Abstract

ABSTRACTThis study examines Puerto Rican bilinguals’ attitudes towards five speech varieties (Spanish, English, Spanish with English lexical insertions, inter-sentential code-switching, and intra-sentential code-switching). While previous research on language attitudes in Puerto Rico has exclusively employed direct methods (i.e. interviews, surveys, questionnaires), ours is the first to use the matched-guise test. The participants are students at the University of Puerto Rico, Río Piedras campus, who report code-switching to different degrees. They judged the speech varieties on personality, socio-economic, and ethnicity/identity attributes; their judgements on each of the fifteen attributes were analysed with cumulative link mixed-effects models accounting for the ordinal nature of the ratings. Some findings, such as certain negative attitudes towards English and code-switching and an association between these speech varieties and attributes pertaining to higher socio-economic classes, replicate those from earlier studies in Puerto Rico.

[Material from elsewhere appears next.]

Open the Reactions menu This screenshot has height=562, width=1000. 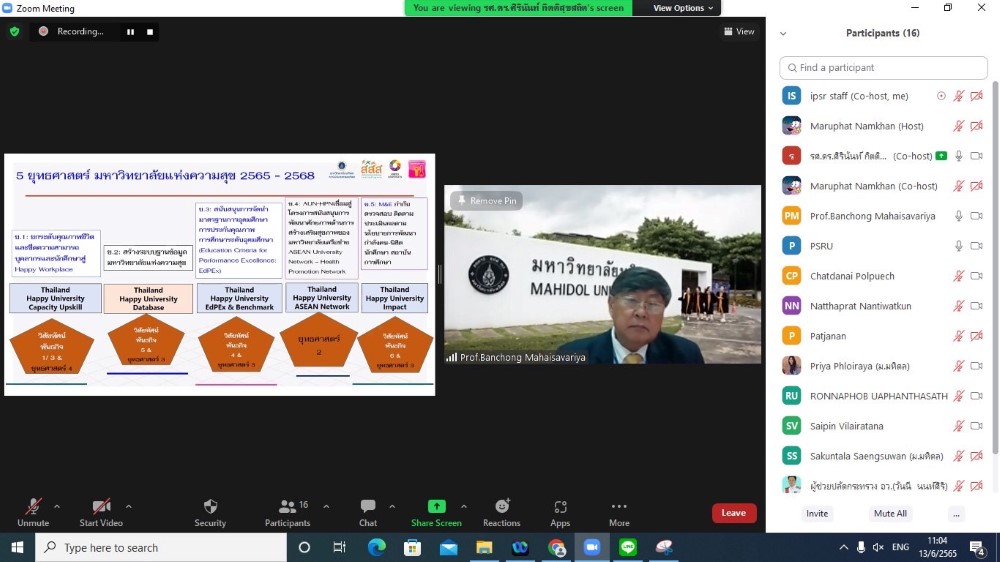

However, other results, coinciding with recent studies conducted in Puerto Rico, reflect an attitudinal change in progress, by which participants seem more accepting of lexical insertions and intra-sentential code-switching. New results emerging from this study evidence participants’ sensitivity towards different types of code-switching, hence, their awareness of the types of switching that predominate in different speech communities.